__Required work__
Each entry is to be restated word for word, with nothing omitted.

Pixel coordinate grounding data:
• • • • •

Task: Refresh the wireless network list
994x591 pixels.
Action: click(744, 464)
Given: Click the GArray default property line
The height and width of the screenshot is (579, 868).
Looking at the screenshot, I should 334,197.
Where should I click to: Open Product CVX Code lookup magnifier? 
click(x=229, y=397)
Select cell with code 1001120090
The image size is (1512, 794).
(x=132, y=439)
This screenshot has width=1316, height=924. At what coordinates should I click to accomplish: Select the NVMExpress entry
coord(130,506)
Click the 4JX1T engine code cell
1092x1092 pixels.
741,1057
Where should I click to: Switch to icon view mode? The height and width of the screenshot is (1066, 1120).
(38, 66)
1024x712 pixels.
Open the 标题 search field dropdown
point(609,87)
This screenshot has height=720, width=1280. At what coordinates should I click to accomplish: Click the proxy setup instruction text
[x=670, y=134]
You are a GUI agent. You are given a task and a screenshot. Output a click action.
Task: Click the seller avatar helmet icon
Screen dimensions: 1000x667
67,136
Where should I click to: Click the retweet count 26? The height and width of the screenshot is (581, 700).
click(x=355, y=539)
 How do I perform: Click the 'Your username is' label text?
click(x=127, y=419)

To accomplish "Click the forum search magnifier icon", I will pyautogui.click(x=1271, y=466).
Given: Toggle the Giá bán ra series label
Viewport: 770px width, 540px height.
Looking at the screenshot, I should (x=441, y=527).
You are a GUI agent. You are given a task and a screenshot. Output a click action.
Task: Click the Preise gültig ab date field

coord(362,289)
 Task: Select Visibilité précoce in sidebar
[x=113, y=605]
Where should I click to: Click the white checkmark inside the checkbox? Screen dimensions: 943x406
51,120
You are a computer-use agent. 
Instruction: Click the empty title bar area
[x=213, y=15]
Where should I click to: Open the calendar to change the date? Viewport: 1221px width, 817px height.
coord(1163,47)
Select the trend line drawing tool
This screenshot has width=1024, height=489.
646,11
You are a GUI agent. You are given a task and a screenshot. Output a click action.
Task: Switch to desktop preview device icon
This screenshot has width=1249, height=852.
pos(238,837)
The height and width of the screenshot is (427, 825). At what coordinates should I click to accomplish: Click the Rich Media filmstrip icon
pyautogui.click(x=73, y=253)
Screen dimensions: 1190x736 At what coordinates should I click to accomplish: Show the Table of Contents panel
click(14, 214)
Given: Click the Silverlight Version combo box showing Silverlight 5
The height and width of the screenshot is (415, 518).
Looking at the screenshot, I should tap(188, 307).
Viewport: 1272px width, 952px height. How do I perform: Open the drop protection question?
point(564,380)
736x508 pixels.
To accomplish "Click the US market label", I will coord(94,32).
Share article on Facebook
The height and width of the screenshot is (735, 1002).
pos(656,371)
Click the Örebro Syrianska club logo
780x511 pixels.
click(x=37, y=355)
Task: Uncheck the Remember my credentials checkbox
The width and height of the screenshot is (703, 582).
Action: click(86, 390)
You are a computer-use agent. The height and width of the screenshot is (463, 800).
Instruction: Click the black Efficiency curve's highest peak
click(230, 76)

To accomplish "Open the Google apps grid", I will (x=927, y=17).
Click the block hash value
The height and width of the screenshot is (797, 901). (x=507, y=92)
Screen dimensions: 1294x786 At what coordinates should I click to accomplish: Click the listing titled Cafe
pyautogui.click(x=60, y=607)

• • • • •

__Your response__
Task: Refresh the wireless network list
994x591 pixels.
Action: click(744, 464)
Given: Click the GArray default property line
The height and width of the screenshot is (579, 868).
Looking at the screenshot, I should 334,197.
Where should I click to: Open Product CVX Code lookup magnifier? 
click(x=229, y=397)
Select cell with code 1001120090
The image size is (1512, 794).
(x=132, y=439)
This screenshot has width=1316, height=924. At what coordinates should I click to accomplish: Select the NVMExpress entry
coord(130,506)
Click the 4JX1T engine code cell
1092x1092 pixels.
741,1057
Where should I click to: Switch to icon view mode? The height and width of the screenshot is (1066, 1120).
(38, 66)
1024x712 pixels.
Open the 标题 search field dropdown
point(609,87)
This screenshot has height=720, width=1280. At what coordinates should I click to accomplish: Click the proxy setup instruction text
[x=670, y=134]
You are a GUI agent. You are given a task and a screenshot. Output a click action.
Task: Click the seller avatar helmet icon
Screen dimensions: 1000x667
67,136
Where should I click to: Click the retweet count 26? The height and width of the screenshot is (581, 700).
click(x=355, y=539)
 How do I perform: Click the 'Your username is' label text?
click(x=127, y=419)

To accomplish "Click the forum search magnifier icon", I will pyautogui.click(x=1271, y=466).
Given: Toggle the Giá bán ra series label
Viewport: 770px width, 540px height.
Looking at the screenshot, I should (x=441, y=527).
You are a GUI agent. You are given a task and a screenshot. Output a click action.
Task: Click the Preise gültig ab date field

coord(362,289)
 Task: Select Visibilité précoce in sidebar
[x=113, y=605]
Where should I click to: Click the white checkmark inside the checkbox? Screen dimensions: 943x406
51,120
You are a computer-use agent. 
Instruction: Click the empty title bar area
[x=213, y=15]
Where should I click to: Open the calendar to change the date? Viewport: 1221px width, 817px height.
coord(1163,47)
Select the trend line drawing tool
This screenshot has width=1024, height=489.
646,11
You are a GUI agent. You are given a task and a screenshot. Output a click action.
Task: Switch to desktop preview device icon
This screenshot has width=1249, height=852.
pos(238,837)
The height and width of the screenshot is (427, 825). At what coordinates should I click to accomplish: Click the Rich Media filmstrip icon
pyautogui.click(x=73, y=253)
Screen dimensions: 1190x736 At what coordinates should I click to accomplish: Show the Table of Contents panel
click(14, 214)
Given: Click the Silverlight Version combo box showing Silverlight 5
The height and width of the screenshot is (415, 518).
Looking at the screenshot, I should tap(188, 307).
Viewport: 1272px width, 952px height. How do I perform: Open the drop protection question?
point(564,380)
736x508 pixels.
To accomplish "Click the US market label", I will coord(94,32).
Share article on Facebook
The height and width of the screenshot is (735, 1002).
pos(656,371)
Click the Örebro Syrianska club logo
780x511 pixels.
click(x=37, y=355)
Task: Uncheck the Remember my credentials checkbox
The width and height of the screenshot is (703, 582).
Action: click(86, 390)
You are a computer-use agent. The height and width of the screenshot is (463, 800).
Instruction: Click the black Efficiency curve's highest peak
click(230, 76)

To accomplish "Open the Google apps grid", I will (x=927, y=17).
Click the block hash value
The height and width of the screenshot is (797, 901). (x=507, y=92)
Screen dimensions: 1294x786 At what coordinates should I click to accomplish: Click the listing titled Cafe
pyautogui.click(x=60, y=607)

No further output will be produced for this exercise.